The invention discloses a Newcastle disease-H9 subtype avian influenza bivalent dual-adjuvant inactivated vaccine and a preparation method thereof. The bivalent vaccine consists of a concentrated and inactivated ND and AI (H9) venom, levamisole hydrochloride and an oil adjuvant, wherein every milliliter of inactivated vaccine contains 0.5-16 mg of levamisole hydrochloride immunopotentiator. When the synergic ND-AI (H9) bivalent dual-adjuvant inactivated vaccine prepared with the method is applied to immunized chicken, the humoral immunity and cell immune levels of table poultry and laying hens can be raised effectively, the growth is promoted, and rate of live weight growth is increased. The bivalent dual-adjuvant inactivated vaccine has an immune effect which is remarkably superior to that of the conventional chicken ND-AI bivalent oil emulsion inactivated vaccine, and can be used for effectively protecting chicken flocks from being intruded by the ND virus and AI (H9) virus and preventing the Newcastle disease and H9 subtype avian influenza at the immune period.

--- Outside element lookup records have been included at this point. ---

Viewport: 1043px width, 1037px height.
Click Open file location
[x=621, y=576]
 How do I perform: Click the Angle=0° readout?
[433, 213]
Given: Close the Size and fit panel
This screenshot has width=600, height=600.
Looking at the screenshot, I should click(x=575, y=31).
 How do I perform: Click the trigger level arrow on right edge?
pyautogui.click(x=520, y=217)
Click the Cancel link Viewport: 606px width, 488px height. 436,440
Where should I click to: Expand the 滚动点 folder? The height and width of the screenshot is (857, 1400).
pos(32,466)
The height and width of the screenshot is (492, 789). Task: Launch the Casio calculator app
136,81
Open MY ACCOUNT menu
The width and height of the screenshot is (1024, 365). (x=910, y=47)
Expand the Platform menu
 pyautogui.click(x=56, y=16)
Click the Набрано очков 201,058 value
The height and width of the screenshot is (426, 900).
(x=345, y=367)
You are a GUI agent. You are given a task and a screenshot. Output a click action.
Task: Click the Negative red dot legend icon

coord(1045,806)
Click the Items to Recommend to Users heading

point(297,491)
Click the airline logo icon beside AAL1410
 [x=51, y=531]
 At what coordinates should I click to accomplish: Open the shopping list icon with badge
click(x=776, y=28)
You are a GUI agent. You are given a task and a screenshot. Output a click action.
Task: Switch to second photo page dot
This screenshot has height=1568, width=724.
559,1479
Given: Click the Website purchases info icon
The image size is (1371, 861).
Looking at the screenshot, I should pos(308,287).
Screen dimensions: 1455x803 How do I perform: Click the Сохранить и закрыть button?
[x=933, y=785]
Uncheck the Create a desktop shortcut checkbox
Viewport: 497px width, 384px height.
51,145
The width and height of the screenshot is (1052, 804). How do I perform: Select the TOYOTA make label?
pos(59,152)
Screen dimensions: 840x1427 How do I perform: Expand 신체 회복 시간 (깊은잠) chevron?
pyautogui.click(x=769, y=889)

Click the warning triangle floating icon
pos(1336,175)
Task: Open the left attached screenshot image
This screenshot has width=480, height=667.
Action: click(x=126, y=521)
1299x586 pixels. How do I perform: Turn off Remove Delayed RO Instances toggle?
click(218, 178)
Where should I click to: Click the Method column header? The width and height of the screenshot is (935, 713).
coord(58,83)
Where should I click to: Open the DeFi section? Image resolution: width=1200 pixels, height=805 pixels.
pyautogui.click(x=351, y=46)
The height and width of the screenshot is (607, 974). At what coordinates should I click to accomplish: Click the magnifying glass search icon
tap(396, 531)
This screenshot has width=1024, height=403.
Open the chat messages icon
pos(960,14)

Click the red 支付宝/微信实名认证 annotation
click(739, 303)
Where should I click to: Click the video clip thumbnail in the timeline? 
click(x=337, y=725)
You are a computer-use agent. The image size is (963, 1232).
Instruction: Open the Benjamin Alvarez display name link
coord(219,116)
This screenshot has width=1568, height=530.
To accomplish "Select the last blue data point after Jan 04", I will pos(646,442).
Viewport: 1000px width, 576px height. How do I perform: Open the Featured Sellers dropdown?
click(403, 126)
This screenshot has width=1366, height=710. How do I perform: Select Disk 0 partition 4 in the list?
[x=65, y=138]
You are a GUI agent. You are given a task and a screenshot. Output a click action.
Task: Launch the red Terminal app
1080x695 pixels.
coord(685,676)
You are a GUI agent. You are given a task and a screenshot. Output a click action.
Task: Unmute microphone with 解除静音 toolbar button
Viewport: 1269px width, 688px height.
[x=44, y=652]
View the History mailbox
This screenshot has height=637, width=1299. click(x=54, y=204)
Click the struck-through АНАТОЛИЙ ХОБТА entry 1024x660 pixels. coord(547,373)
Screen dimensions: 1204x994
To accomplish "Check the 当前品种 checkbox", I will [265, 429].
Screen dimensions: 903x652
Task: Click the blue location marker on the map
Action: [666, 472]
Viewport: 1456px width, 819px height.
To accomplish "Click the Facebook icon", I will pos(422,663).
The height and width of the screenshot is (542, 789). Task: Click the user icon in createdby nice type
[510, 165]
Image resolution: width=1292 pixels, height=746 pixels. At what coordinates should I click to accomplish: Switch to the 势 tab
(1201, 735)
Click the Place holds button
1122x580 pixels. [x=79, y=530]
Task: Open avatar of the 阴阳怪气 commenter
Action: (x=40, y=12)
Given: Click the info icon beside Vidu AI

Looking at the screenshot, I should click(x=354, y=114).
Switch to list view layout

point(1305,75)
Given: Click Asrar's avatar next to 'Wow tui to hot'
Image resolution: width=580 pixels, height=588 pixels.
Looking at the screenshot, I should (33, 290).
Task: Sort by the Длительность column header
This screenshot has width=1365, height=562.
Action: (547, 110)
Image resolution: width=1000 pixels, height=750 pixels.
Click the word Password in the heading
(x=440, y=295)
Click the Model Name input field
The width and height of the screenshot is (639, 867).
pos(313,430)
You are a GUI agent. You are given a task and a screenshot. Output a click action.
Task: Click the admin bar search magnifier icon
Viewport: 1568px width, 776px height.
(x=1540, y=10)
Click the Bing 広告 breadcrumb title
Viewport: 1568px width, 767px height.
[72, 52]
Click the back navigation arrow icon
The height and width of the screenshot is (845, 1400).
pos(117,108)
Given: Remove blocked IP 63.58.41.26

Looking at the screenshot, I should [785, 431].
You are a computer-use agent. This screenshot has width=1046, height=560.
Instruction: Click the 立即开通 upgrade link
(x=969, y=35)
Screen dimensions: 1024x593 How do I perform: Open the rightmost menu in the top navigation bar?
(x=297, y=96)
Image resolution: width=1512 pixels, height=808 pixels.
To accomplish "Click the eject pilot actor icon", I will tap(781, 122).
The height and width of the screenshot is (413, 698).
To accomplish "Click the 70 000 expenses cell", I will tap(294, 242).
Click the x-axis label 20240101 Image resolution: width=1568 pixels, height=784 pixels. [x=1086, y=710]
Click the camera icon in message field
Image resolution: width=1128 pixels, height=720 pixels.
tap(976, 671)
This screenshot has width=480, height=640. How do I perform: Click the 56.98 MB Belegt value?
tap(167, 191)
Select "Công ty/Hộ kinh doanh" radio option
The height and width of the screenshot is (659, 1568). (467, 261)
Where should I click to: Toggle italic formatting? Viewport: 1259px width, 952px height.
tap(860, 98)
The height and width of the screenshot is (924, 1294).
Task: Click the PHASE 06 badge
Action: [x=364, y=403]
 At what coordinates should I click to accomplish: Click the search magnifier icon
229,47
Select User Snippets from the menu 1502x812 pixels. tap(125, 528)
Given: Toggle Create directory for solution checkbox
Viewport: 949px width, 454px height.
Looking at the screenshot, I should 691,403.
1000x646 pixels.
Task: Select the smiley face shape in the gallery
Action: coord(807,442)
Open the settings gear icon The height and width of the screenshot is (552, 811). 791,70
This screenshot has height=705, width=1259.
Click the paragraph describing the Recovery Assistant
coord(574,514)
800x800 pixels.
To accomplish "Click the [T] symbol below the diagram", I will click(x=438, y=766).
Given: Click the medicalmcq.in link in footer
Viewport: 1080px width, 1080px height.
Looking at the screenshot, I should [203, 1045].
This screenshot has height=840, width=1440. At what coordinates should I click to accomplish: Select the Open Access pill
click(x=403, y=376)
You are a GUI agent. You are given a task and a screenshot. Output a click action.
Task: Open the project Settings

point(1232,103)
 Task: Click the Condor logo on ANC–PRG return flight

The invention relates to a recombinant newcastle pestilence LaSota HCLV expressing the bird flu virus H9 subtype hemagglutinin (HA) protein, in particular the recombinant newcastle pestilence LaSota is rL-H9HA. The invention further discloses a method for preparing the recombinant newcastle pestilence LaSota HCLV and the application of the HCLV in preparing a bivalent vaccine for preventing bird flu and newcastle pestilence.